In the nascent world of mobile social networking, there are the big dogs (Facebook and MySpace) and everyone who wants to be a big dog. Two of the puppies just got bigger. Limbo is buying Brightkite, which all the tech kids are raving about, in a nearly all-stock transaction. It will change its name to Brightkite in a re-branding move, and gain Brightkite’s engineering team and product smarts. Limbo CEO Jonathon Linner will remain as CEO, while Brightkite founders Martin May and Brady Becker will take over product management and design.

Meanwhile, Limbo brings a lot of cash to the table, having just raised a previously undisclosed $9 million round of financing in January, 2009. Nexit Ventrures was the lead, and existing investors Azure Capital, Draper Fisher Jurvetson, and New Enterprise Associates also participated. Brightkite, meanwhile, started out as a TechStars startup and was funded with just $1 million in angel money. This marks the third exit from TechStars’s Class of 2007—the other two being SocialThing to AOL and IntenseDebate to Automattic.

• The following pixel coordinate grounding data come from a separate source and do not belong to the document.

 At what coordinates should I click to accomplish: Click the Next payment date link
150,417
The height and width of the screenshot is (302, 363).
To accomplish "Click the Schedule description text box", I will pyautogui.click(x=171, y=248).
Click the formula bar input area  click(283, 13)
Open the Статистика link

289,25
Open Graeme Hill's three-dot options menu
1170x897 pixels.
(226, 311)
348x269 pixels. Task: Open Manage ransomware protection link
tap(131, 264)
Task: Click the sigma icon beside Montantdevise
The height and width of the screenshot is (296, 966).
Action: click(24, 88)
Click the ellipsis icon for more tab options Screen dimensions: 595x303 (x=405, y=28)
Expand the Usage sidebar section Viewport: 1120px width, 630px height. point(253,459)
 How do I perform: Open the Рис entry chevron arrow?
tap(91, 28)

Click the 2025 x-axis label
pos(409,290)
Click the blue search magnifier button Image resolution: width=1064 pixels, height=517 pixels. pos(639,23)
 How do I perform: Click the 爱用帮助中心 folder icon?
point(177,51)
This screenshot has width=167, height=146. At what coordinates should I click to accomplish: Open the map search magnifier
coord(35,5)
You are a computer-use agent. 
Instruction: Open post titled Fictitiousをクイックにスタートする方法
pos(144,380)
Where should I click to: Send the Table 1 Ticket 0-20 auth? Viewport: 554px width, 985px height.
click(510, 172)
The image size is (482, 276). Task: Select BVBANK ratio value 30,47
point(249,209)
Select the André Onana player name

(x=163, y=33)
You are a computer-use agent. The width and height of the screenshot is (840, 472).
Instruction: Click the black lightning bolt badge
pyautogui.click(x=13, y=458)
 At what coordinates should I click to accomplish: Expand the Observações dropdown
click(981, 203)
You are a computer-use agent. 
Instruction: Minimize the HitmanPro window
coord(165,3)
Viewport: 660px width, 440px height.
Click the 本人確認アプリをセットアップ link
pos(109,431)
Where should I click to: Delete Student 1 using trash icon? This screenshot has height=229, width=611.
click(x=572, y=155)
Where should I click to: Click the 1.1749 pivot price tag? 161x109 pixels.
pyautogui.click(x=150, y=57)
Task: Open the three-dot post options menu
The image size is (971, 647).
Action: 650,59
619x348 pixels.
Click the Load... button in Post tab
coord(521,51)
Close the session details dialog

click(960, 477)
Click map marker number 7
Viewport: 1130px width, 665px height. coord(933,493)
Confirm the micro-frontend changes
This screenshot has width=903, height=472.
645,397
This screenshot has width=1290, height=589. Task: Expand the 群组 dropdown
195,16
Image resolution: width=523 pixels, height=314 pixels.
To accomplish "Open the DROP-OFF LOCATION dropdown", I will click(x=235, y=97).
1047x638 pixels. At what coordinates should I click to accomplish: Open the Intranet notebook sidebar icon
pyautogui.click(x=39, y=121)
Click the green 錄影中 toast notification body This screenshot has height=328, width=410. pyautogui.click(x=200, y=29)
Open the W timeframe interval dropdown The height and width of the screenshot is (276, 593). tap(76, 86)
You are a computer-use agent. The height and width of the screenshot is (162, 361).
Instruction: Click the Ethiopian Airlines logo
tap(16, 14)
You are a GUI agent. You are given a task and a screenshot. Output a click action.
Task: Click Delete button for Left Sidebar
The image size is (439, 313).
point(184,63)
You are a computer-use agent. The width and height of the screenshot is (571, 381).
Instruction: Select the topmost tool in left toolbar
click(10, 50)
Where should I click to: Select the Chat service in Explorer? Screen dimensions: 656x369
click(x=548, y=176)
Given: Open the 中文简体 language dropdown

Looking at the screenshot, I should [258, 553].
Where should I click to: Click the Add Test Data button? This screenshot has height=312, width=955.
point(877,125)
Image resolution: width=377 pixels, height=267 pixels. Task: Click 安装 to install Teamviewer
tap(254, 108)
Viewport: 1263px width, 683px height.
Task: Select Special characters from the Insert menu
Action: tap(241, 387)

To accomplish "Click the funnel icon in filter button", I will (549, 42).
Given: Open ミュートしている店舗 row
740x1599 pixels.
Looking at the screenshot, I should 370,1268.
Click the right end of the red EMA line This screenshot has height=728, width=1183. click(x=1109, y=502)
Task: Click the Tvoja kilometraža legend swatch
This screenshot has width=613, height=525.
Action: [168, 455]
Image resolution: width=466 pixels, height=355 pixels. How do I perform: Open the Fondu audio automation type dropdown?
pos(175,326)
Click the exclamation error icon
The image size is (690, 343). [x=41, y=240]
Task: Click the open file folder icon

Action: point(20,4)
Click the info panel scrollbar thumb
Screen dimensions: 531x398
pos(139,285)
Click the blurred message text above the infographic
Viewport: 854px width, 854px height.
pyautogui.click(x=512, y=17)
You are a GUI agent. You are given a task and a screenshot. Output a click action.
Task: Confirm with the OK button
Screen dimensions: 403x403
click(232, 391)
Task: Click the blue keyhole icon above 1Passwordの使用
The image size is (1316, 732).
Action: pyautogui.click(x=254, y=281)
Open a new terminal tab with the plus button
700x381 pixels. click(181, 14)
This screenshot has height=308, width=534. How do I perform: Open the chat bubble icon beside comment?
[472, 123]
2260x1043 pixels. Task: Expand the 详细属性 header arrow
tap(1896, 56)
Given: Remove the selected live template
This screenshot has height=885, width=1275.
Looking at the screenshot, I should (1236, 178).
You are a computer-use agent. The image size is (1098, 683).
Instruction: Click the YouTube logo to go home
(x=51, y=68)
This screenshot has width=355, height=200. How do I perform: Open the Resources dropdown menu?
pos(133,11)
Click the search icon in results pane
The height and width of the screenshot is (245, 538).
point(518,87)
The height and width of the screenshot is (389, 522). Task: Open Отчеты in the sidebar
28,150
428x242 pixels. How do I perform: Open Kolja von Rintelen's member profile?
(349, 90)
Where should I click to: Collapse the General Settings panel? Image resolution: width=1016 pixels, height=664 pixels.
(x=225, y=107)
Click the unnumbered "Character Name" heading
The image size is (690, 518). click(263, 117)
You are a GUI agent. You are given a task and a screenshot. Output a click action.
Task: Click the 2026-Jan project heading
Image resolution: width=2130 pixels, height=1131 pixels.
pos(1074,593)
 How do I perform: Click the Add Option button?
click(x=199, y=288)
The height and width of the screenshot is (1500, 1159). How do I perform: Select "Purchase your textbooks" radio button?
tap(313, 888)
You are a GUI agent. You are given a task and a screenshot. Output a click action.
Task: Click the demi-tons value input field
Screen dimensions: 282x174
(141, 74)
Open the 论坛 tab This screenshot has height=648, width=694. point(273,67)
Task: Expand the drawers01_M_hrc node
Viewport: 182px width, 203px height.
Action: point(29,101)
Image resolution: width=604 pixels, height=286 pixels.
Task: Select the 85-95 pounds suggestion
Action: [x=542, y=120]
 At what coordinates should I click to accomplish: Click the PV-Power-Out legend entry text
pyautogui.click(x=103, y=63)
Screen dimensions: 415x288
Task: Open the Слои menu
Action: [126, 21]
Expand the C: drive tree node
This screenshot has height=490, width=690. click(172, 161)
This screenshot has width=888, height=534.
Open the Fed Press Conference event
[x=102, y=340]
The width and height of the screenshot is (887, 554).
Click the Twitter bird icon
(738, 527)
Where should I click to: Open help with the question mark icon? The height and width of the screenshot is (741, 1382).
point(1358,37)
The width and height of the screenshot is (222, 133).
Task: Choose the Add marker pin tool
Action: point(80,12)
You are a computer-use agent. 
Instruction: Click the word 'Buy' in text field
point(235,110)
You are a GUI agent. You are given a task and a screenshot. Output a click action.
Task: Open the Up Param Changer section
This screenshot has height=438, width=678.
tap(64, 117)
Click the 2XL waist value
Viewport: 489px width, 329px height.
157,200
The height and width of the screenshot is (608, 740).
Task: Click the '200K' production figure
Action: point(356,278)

The combined company will employ 35 people and boast two million active users. That should keep it in the running with other growing mobile social networks such as Loopt, which has more than one million active users, Mig33, which may have 10 million or more and MocoSpace, which has 3.5 million active users. The enlarged engineering team should help Limbo/Brightkite push out new features at a faster pace and keep up with the front pack.

Both Limbo and Brightkite have iPhone apps, and both use Facebook Connect to plug into people’s existing social network. Here is how we described the Brightkite app when it first came out:

The app allows users to syndicate their current location to their friends, meet nearby Brightkite users, and lifestream with the equivalent of geo-encoded Tweets. The application is tied to Yahoo’s Fire Eagle, which allows users to manage their location from a number of other services. The site also uses databases to automatically associate POI’s and cross streets with GPS locations, so user positions aren’t simply displayed as coordinates.

Meanwhile, Limbo is more centered around the activities of the people around you and connecting with them that way. We included Limbo in this roundup, where we concluded it could do a better job with locating the exact position of friends on a map. Brightkite’s Fire Eagle implementation should help with that.

Something tells me this is just the beginning of the consolidation in mobile social networking.